Finalement, Idriss Déby n’est pas si courageux que le laisse croire un certain portrait de lui. Sa réputation d’homme de poigne, prêt à aller au-devant des risques, n’est pas fidèle. En tout cas, ce n’est pas ce qu’il donne comme impression avec sa pathétique tentative de faire porter à ses compatriotes la responsabilité de la situation de banqueroute que vit aujourd’hui le pays. En effet, cette façon de se dérober et de se défausser sur les autres, n’est pas digne de l’image qu’on avait du président tchadien. Car pour tout le monde, il est évident que lui et lui seul est à la base de la crise dans laquelle baigne le pays. N’admettant aucune forme de débat, encore moins de contestation, il est celui qui, ces dernières années, a décidé de tout au Tchad. Y compris donc de l’orientation économique du pays et du manque d’anticipation dont les Tchadiens sont aujourd’hui victimes. Et le moins qu’on aurait pu attendre de lui, ce serait qu’il assume. Hélas

 

Deby, redevenu poli

 

Au Tchad, fini le temps des fanfaronnades.

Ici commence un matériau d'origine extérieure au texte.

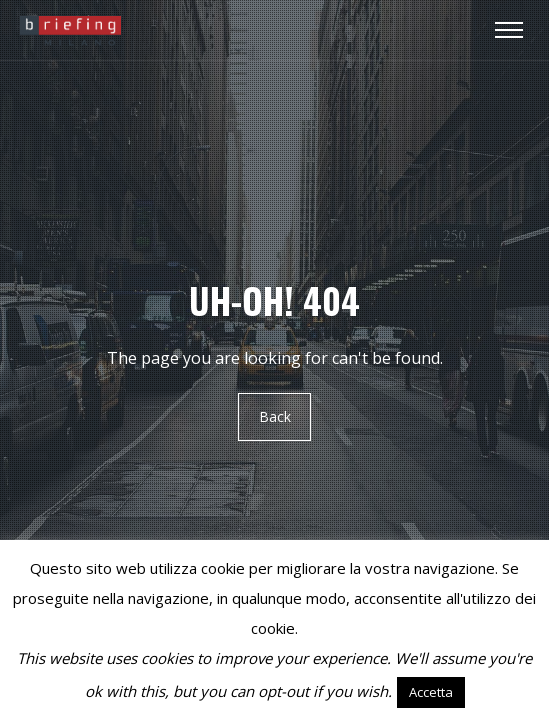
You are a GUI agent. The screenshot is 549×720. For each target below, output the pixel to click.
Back (275, 416)
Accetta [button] (431, 692)
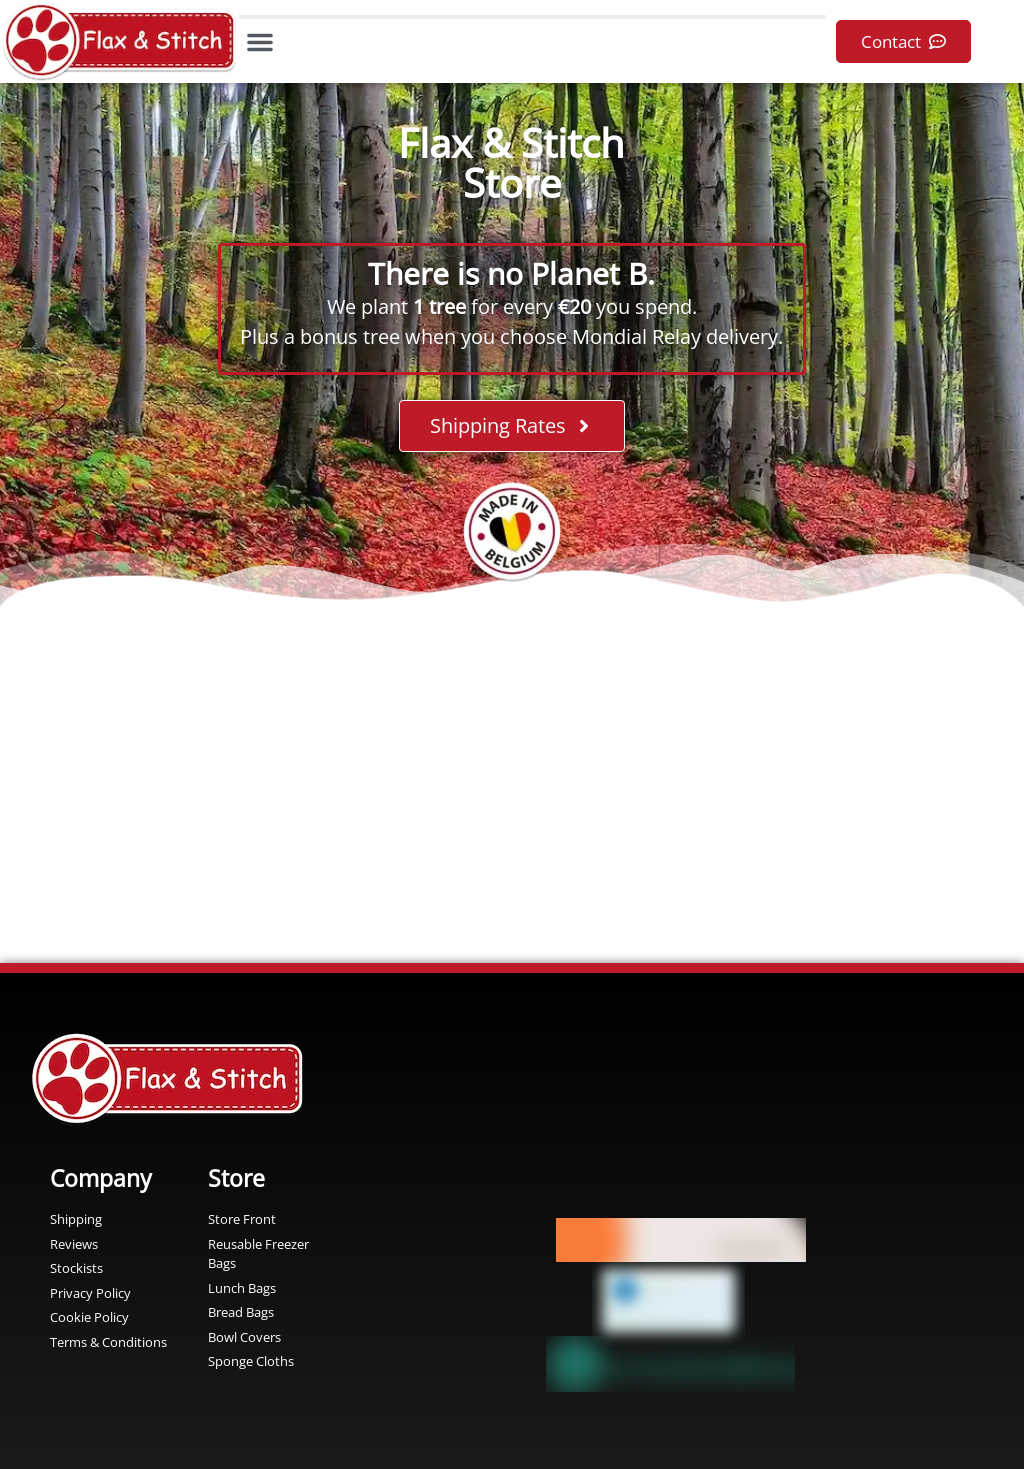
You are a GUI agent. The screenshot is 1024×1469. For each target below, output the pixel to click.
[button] (260, 42)
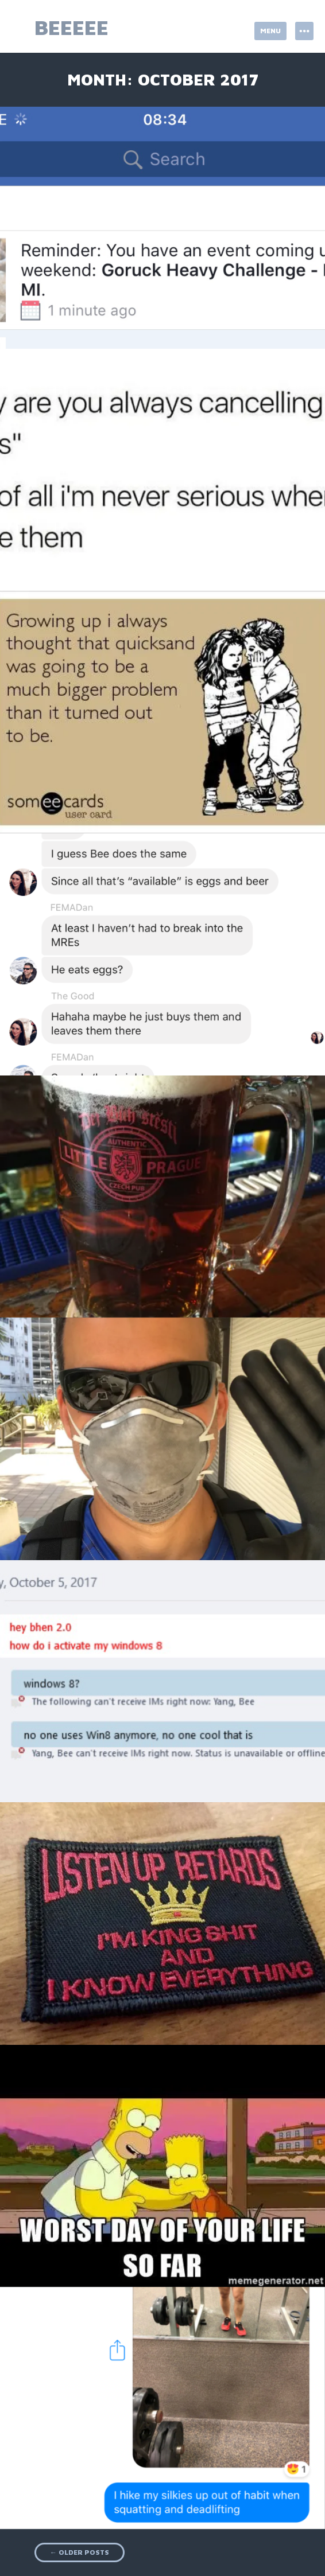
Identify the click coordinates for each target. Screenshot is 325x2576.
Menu (270, 30)
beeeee (71, 27)
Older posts (79, 2552)
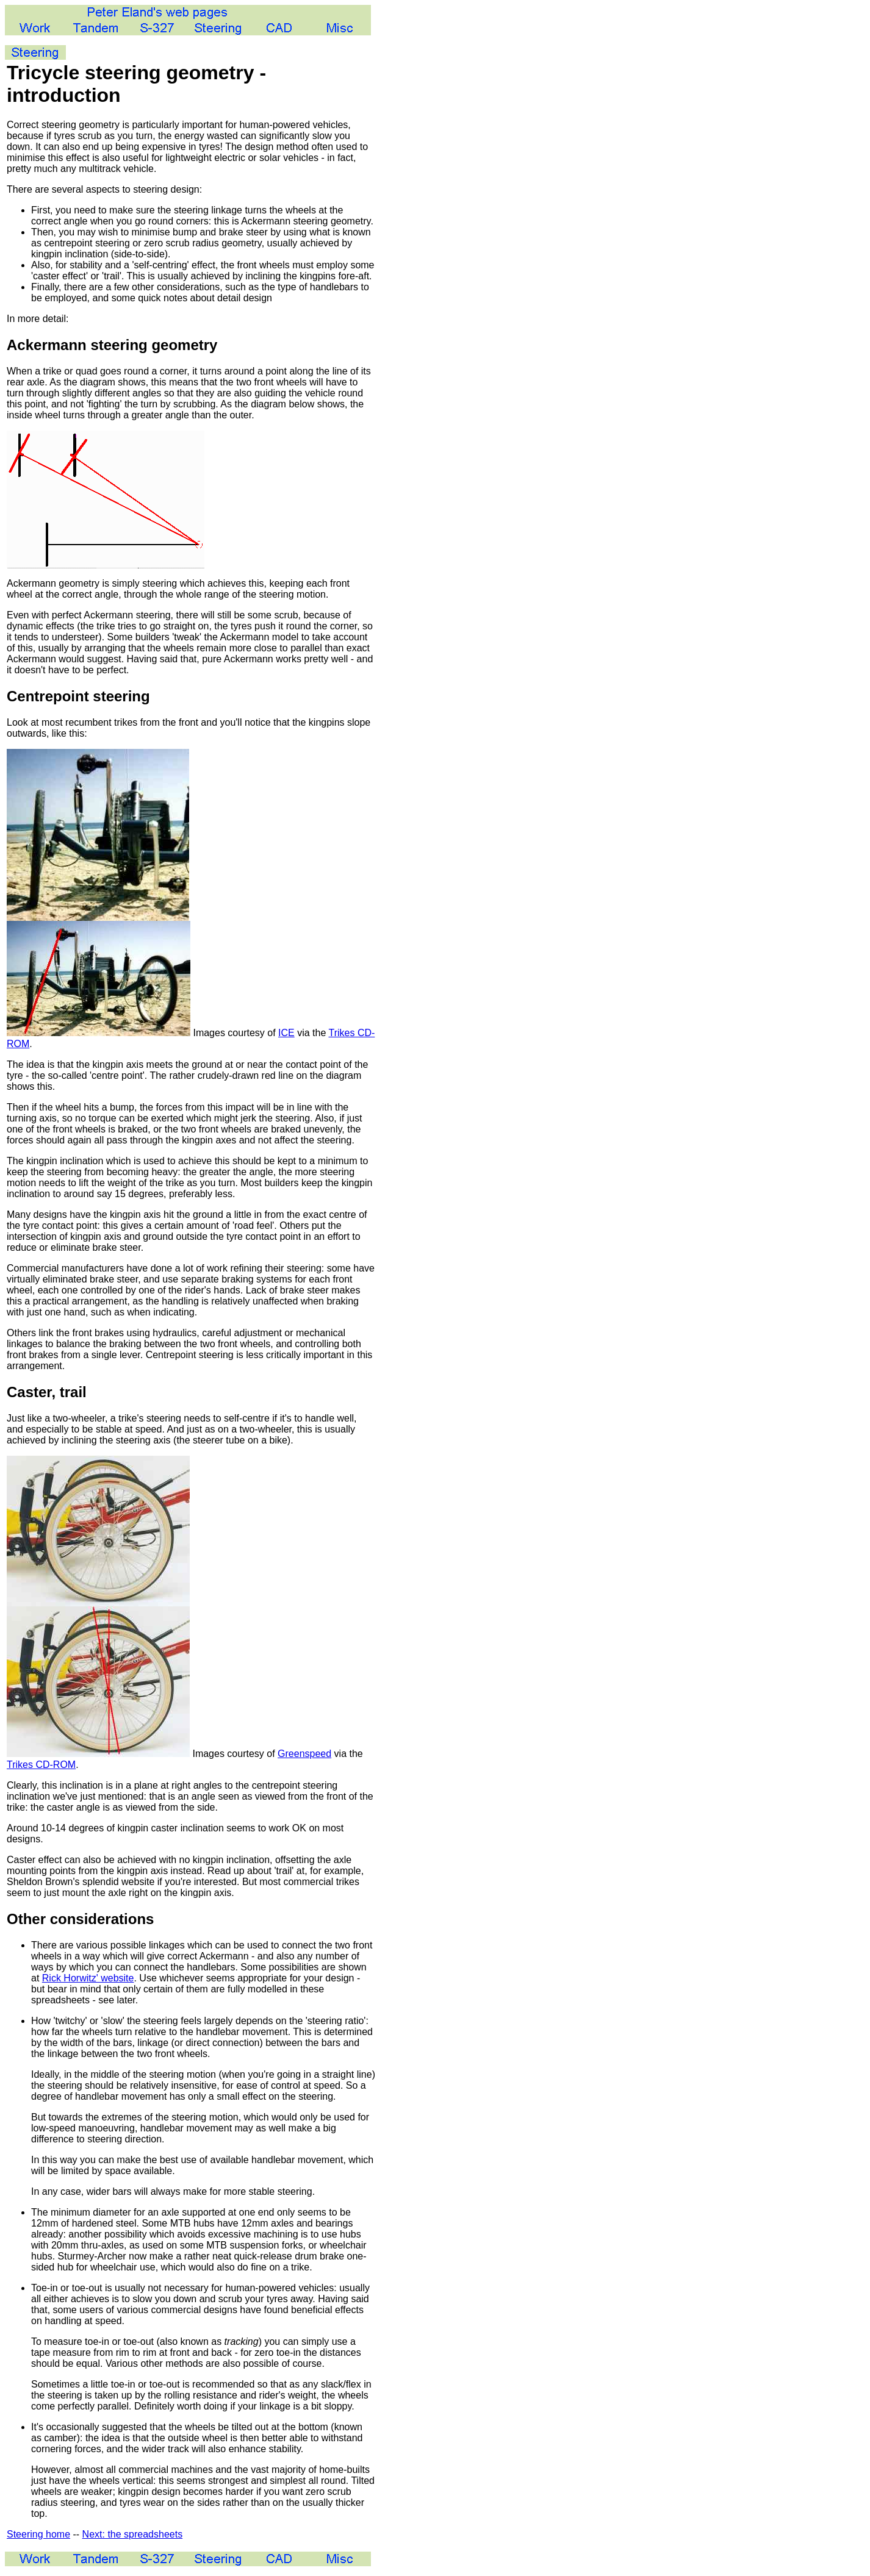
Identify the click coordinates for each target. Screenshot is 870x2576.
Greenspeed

Privé de l’importante manne financière qu’il tirait de l’exploitation du pétrole, le pays descend du piédestal sur lequel il trônait depuis 2003. Et ses dirigeants, le président en tête, sont moins enclins à bomber la poitrine. La main de nouveau tendue en direction du FMI et des bailleurs du genre, ils se réapproprient un discours moins empreint d’arrogance. Tout au contraire, Idriss Déby Itno, jadis Tout-puissant, en est réduit à faire le poli pour obtenir les subsides venant du nord. Triste retournement de situation.

 

Manque d’anticipation

 

Cependant, rien de tout cela n’est surprenant. Certes, la chute des prix des matières premières, y compris le pétrole, relève d’un contexte international sur lequel un président tchadien, aussi puissant soit-il, n’a aucune prise. Mais que le Tchad en soit si profondément affecté, la gestion du pays durant ces 15 dernières années y est pour beaucoup. Et Idriss Deby ne gagne rien à trouver les raisons ailleurs qu’à son propre niveau. Il est de loin le premier responsable de ce qui arrive. Occupés à puiser dans les réserves alimentées par l’exploitation de l’or noir, lui et son entourage n’ont pas anticipé la chute qui est intervenue. De fait, ne se préoccupant de rien d’autre, ils ont copieusement bouffé. Ils n’étaient occupés qu’à ça. Et l’exemple venant d’en haut, tous les agents de l’Etat qui étaient en mesure de le faire, ont fait de même.

 

La rançon de l’aura diplomatique

 

Pour ce qui est du président Idriss Deby Itno, il n’a pas fait que manger. Il s’est aussi et surtout servi de la manne générée par le pétrole pour se racheter une aura diplomatique qu’il ne pouvait avoir ni par les prouesses économiques du pays, ni par la gestion politique du Tchad. Alternant mascarades électorales, kidnapping et meurtre d’opposants ainsi la traque des activistes de la société civile, le chef de l’Etat tchadien a trouvé dans la menace terroriste au Sahel, l’occasion à exploiter pour redorer son image. Ainsi, prenant en charge le volet financier, il avait envoyé des soldats au Mali. En contrepartie, la France, à l’époque plutôt esseulée dans cette espèce de bourbier, s’est tue sur beaucoup de choses. Et dans le sillage de François Hollande, ce sont beaucoup d’autres chancelleries occidentales, qui avaient aussi fermé les yeux sur l’autoritarisme que Deby réserve à son pays. Mais le voilà rattrapé plus tôt qu’il ne l’aurait imaginé. Et il devra rendre compte…et non plus se poser en donneur de leçon. Encore qu’il n’est pas légitime dans ce rôle.